静岡県富士山麓地方に伝わる「とうもろこしのどぶろく」の作り方をご紹介します。

静岡県富士山麓地方に伝わる「とうもろこしのどぶろく」の作り方

「日本の食生活全集・静岡県」に記載されていた材料と作り方をご紹介します。

材料

*とうもろこし 3升

水 3升

炊いたごはん 茶碗2杯分

布袋

こうじ 2升

*とうもろこしは、生のもので、粒状のものだと推測します(原本には、詳細の記載なし)。

作り方

生のとうもろこしと布袋に入れた茶碗2杯分のご飯を水に2~3日浸します。

一日に一回かき回します。このとき、ご飯を入れた布袋をしごき、ご飯を絞り出します。

3日くらい経つと、発酵して酒の匂いがします。これが「酒の素」になります。

水に浸していたとうもろこしをザルに上げて、ふかします。

指でつまんで簡単に潰れるくらいやわらかくなったら、むしろの上に広げて人肌くらい冷まします。

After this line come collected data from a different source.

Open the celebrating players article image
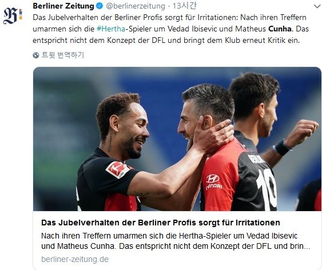 (177, 139)
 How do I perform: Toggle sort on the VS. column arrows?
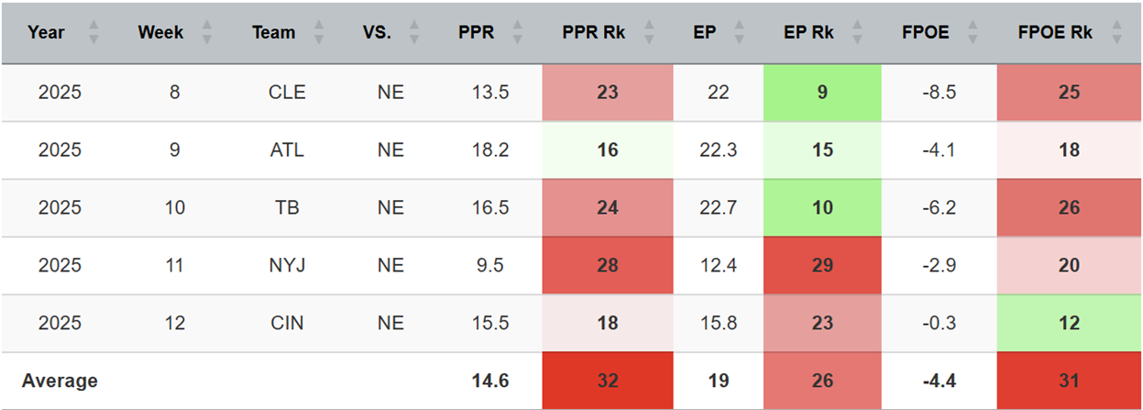coord(413,33)
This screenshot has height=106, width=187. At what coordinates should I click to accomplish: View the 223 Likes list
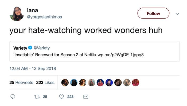click(45, 83)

冷ましたところに、こうじを加えてよく混ぜ、桶に入れます。

「酒の素」を加えてフタをします。

3日目くらいから発酵して、10日ほどで出来上がります。

とうもろこしのどぶろくに似ているお酒

今回ご紹介した、とうもろこしのどぶろくによく似たものに「チチャ」というお酒があります。

原料はとうもろこしで、噛んで唾液の酵素で発酵させたのが元々の作り方だと言われています。

チチャは、インカ以前から南米アンデスに暮らす人々に愛飲されています。

特に、ペルーやボリビアで作られたものは世界的にもポピュラーなお酒です。

現在も、自家製のチチャを作る家も少なくないようです。

どぶろく作りが禁止された理由

日本でどぶろぐ作りが禁止されたのは、明治に入ってからです。

禁止される前は、日本の農家のほとんどが、味噌を仕込むのと同じように、自家製のどぶろくを作っていました。

どぶろくは、料理の調味料になり、飲んで楽しんだりして、日常の暮らしになくてはならないものでした。

それが、突然禁止。その理由が、「日露戦争の戦費を補うため」。戦争とは無関係な農家にとって、理不尽で迷惑な法律をむりやり押しつけられる形となりました。

当然、こっそりとどぶろくを作る家もありましたが、各地方に税務官を配属し、取り締まるようになったのでした。次第に、どぶろく作りは、「悪いこと」「密造酒」と言うイメージが広がり、作る家も少なくなりました。

今では、ほとんどの日本人の記憶からどぶろくの作り方も忘れられてしまいました。

どぶろくは食品ロスを救う

日本人の台所から消えてしまったどぶろくですが、その損失は計り知れないものがあったと思っています。

なぜなら、どぶろくやどぶろくから出る酒粕は、自然な保存料になるからです。

野菜や漬物などを漬けておくと、何年も腐りませんし、じっくりとアルコール発酵で熟成され、その食品の旨味を引き出してくれます。

どぶろくを常備していた頃は、冷蔵庫が無くとも、真夏でも食べ物を腐らせることはありませんでした。

防腐剤や科学的な保存料などの薬剤などがなくでも、自然の力を利用して食べ物を腐らせることがありませんでした。

どぶろくは、現代の科学よりも最先端を行っていたと言っても過言ではありませんね。

どぶろくを禁止する法律はそろそろ廃案にして、日本の台所にどぶろくが復活することを願います。